El kender se hallaba recostado en el camastro mientras Caramon se ejercitaba, en el centro de la alcoba, en el uso de la maza y las cadenas, ya que Arack quería instruirle en los secretos de otros pertrechos además del acero. Al comprobar que el hombretón se desenvolvía con torpeza, el kender se arrebujó en una esquina del jergón con el objeto de eludir un golpe mal dirigido.
—¿Cómo está? —indagó el musculoso humano lanzando a su contertulio una fugaz mirada, sin descuidar su trabajo.
—Lo ignoro —fue la desencantada respuesta—. Supongo que bien, al menos su aspecto no es el de una enferma. Pero tampoco parece feliz, tiene el rostro ceniciento y, cuando traté de hablarle, me ignoró. Creo que no me reconoció.
—Intenta averiguar qué está ocurriendo —ordenó el guerrero, fruncido el entrecejo—. No debemos olvidar que la sacerdotisa también buscaba a Raistlin, de manera que su extraña actitud puede guardar relación con él.
—De acuerdo —accedió Tas, al mismo tiempo que el amenazador silbido de la maza lo obligaba a bajar la cabeza—. ¡Cuidado, podrías lastimarme! —protestó, y se tanteó el copete para asegurarse de que se mantenía en su lugar.
—A propósito de Raistlin —dijo Caramon quedamente—, ¿tampoco hoy has tenido noticias de su paradero?
—No, mis pesquisas han vuelto a fracasar. Y eso que he indagado sin tregua entre los moradores del Templo —agregó a modo de disculpa—. Rodea a Fistandantilus una cohorte de aprendices que transitan incansables por el recinto, mas ninguno conoce a una criatura que responda a la descripción de tu hermano. Dudo que esté entre ellos, ya que un individuo con la tez dorada y las pupilas en forma de relojes de arena debería destacarse incluso en medio de una muchedumbre. Sin embargo, quizá no tarde en descubrir algo —anunció en tono confidencial—. He oído comentar que Fistandantilus ha regresado.
—¿De verdad? —El hombretón interrumpió sus ejercicios con la maza y giró el rostro hacia Tasslehoff.

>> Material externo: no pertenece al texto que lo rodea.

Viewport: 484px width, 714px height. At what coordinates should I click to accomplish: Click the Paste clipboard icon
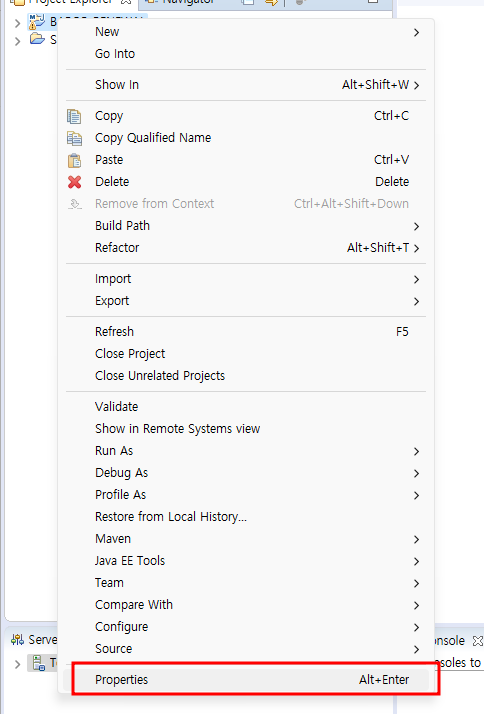pyautogui.click(x=74, y=160)
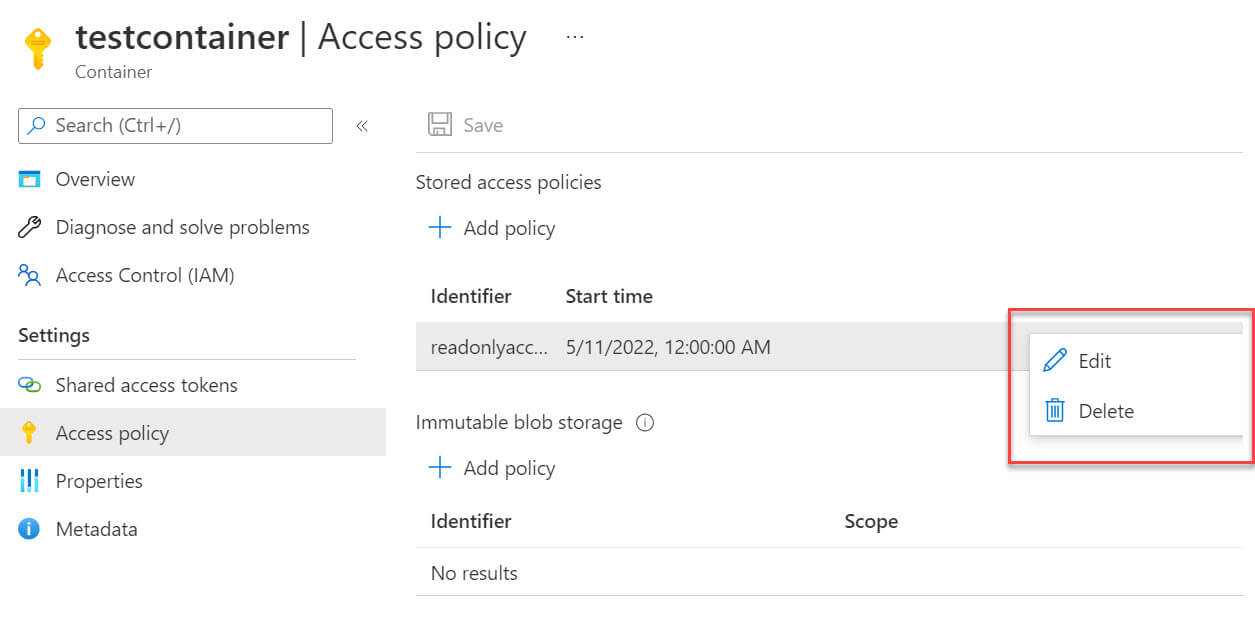Select the readonlyacc policy row
Viewport: 1255px width, 630px height.
[x=600, y=348]
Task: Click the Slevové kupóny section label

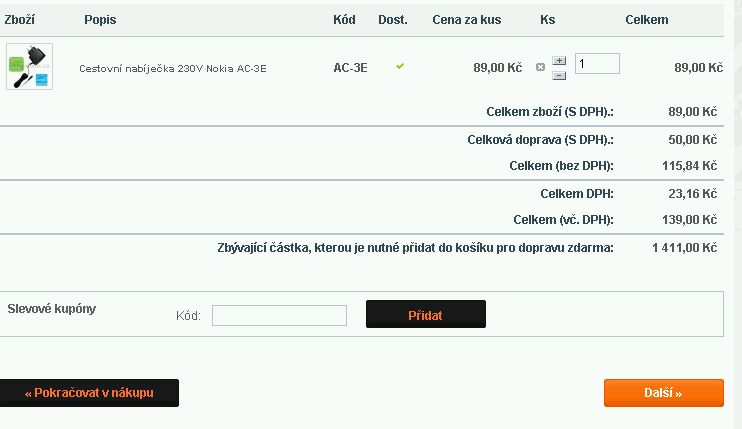Action: [x=52, y=309]
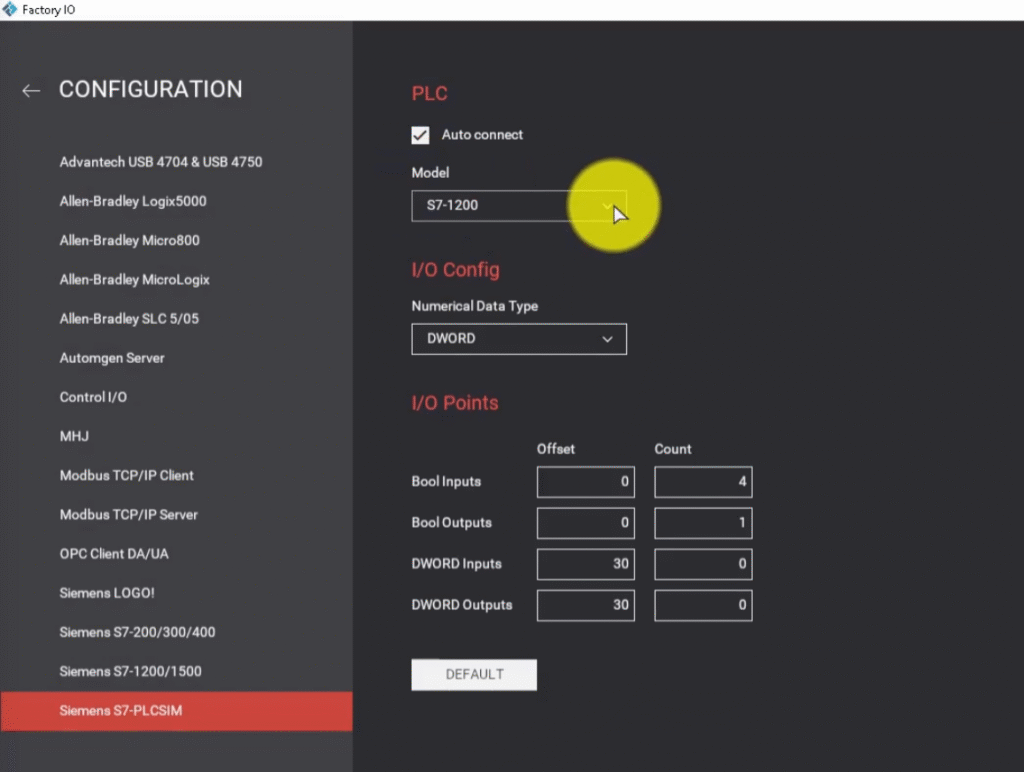Click the DWORD Inputs Offset field
The height and width of the screenshot is (772, 1024).
tap(585, 564)
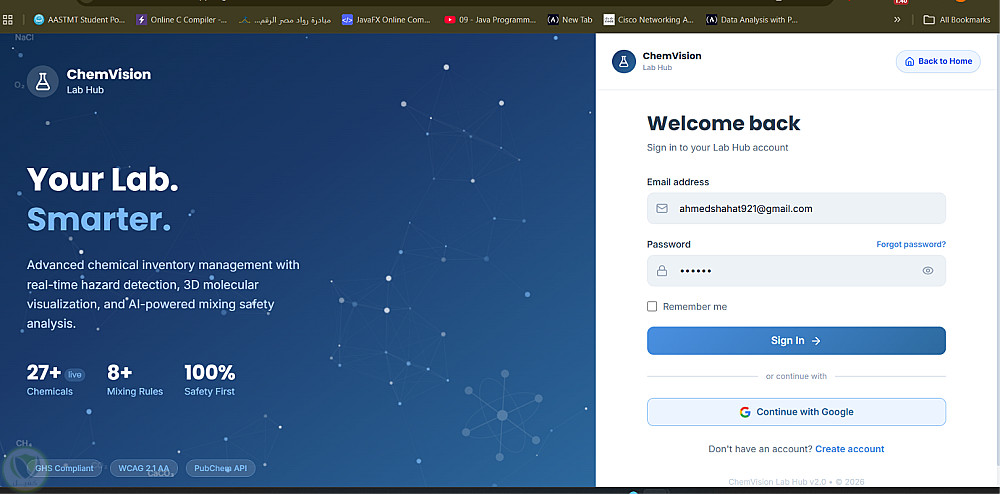The width and height of the screenshot is (1000, 494).
Task: Click into the Password field
Action: (796, 271)
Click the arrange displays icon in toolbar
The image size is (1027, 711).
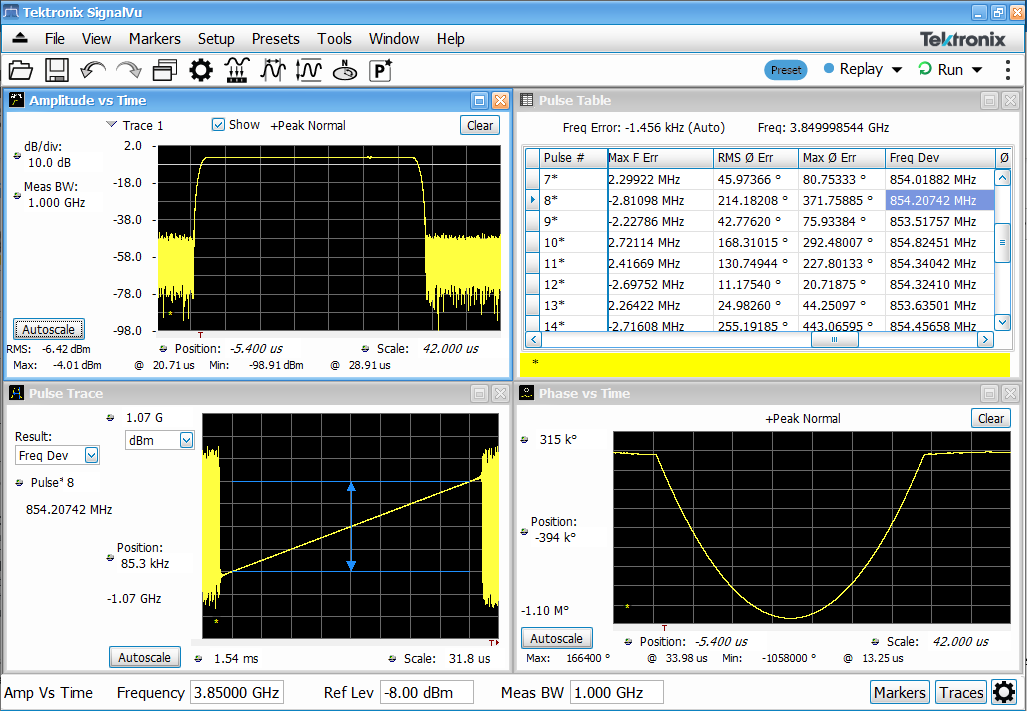coord(163,69)
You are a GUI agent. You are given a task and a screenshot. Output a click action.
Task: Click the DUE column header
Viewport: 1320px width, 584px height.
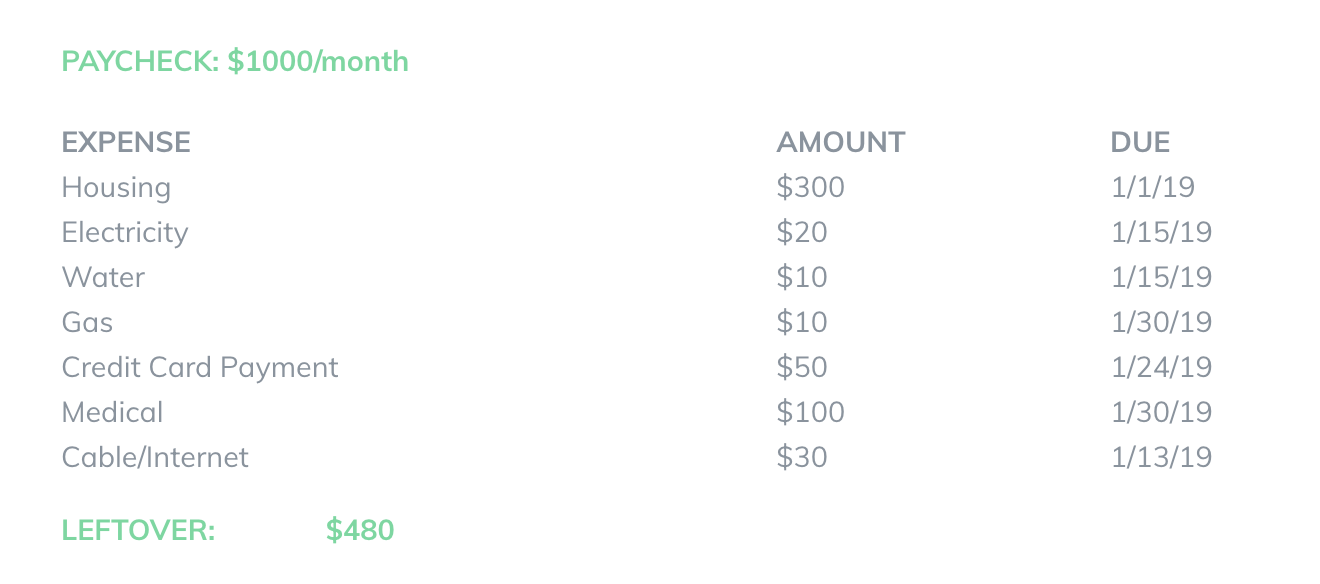coord(1140,142)
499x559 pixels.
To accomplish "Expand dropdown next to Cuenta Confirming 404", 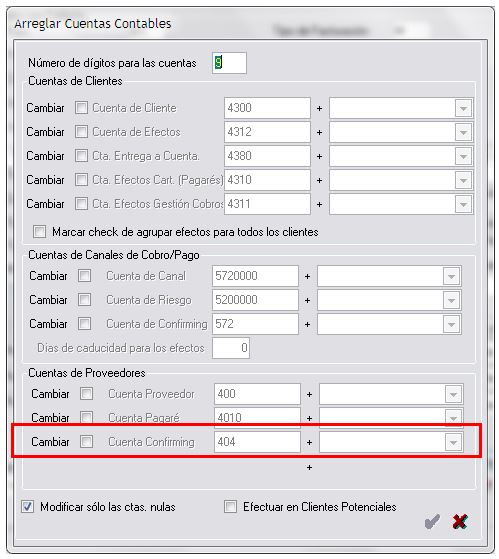I will pyautogui.click(x=453, y=442).
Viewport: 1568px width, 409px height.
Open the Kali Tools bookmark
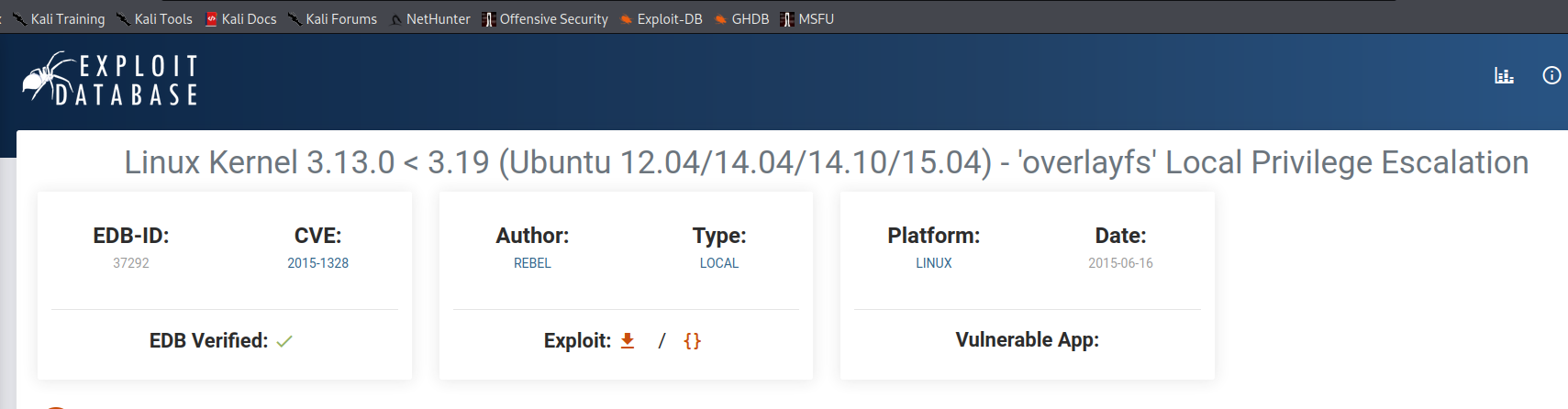(154, 19)
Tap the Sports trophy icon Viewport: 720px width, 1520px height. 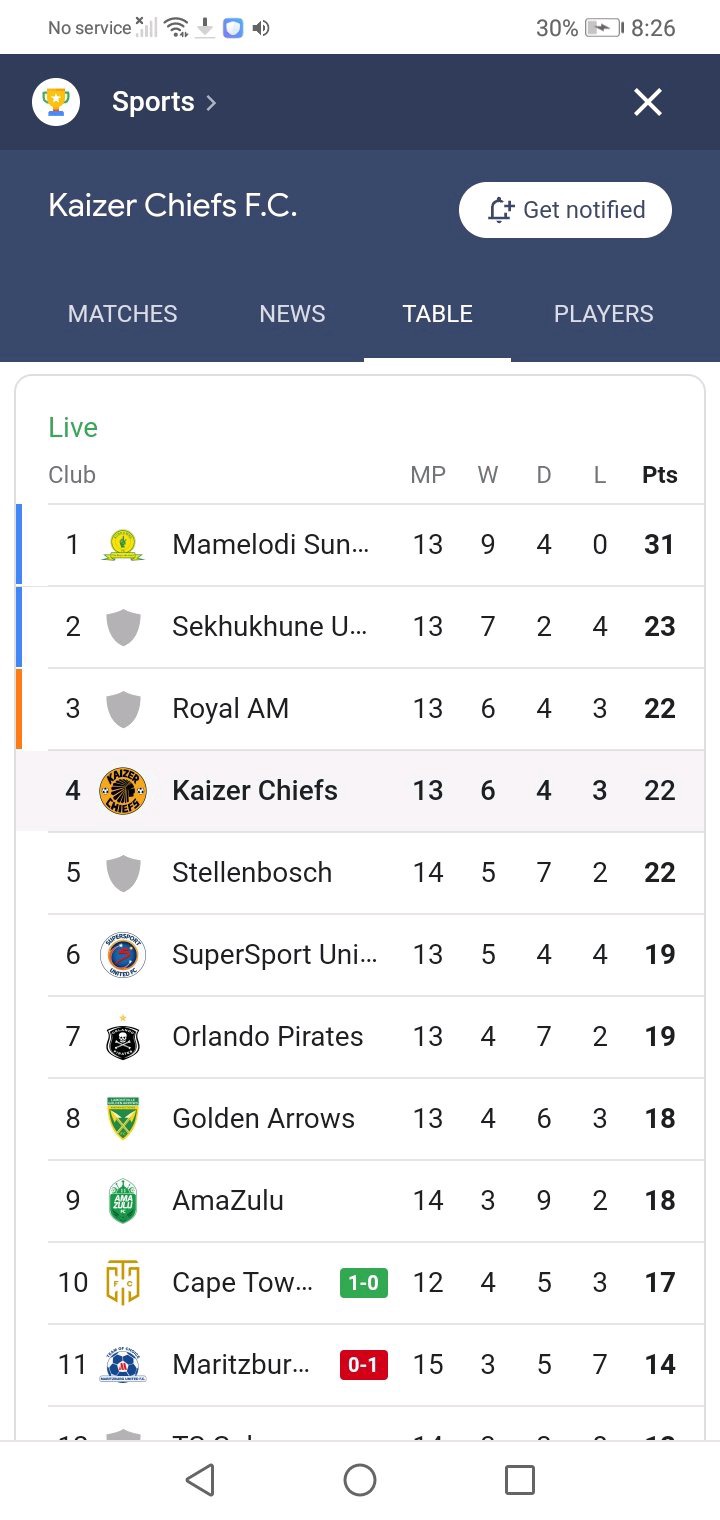click(x=56, y=102)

—Sí. Yo no lo he visto, pero los clérigos no cesaban de comunicárselo a sus colegas. Si no me equivoco, reapareció anoche en la sala de audiencias del Príncipe de los Sacerdotes. Se oyó un estallido y allí estaba, surgido de la nada. Estos magos son muy teatrales.
—Sí —gruñó Caramon.
El guerrero comenzó a balancear su maza, sumido en hondas cavilaciones. Tanto rato permaneció callado que Tas bostezó y se estiró en el camastro, presto a dejarse envolver por los vapores del sueño. El vozarrón de su amigo lo devolvió, pobre kender, al mundo real.
—Tas, se nos ofrece al fin la oportunidad.
—¿Qué oportunidad? —preguntó Tasslehoff, sobresaltado y somnoliento a la vez.
—La de matar a Fistandantilus —declaró Caramon sin alterarse.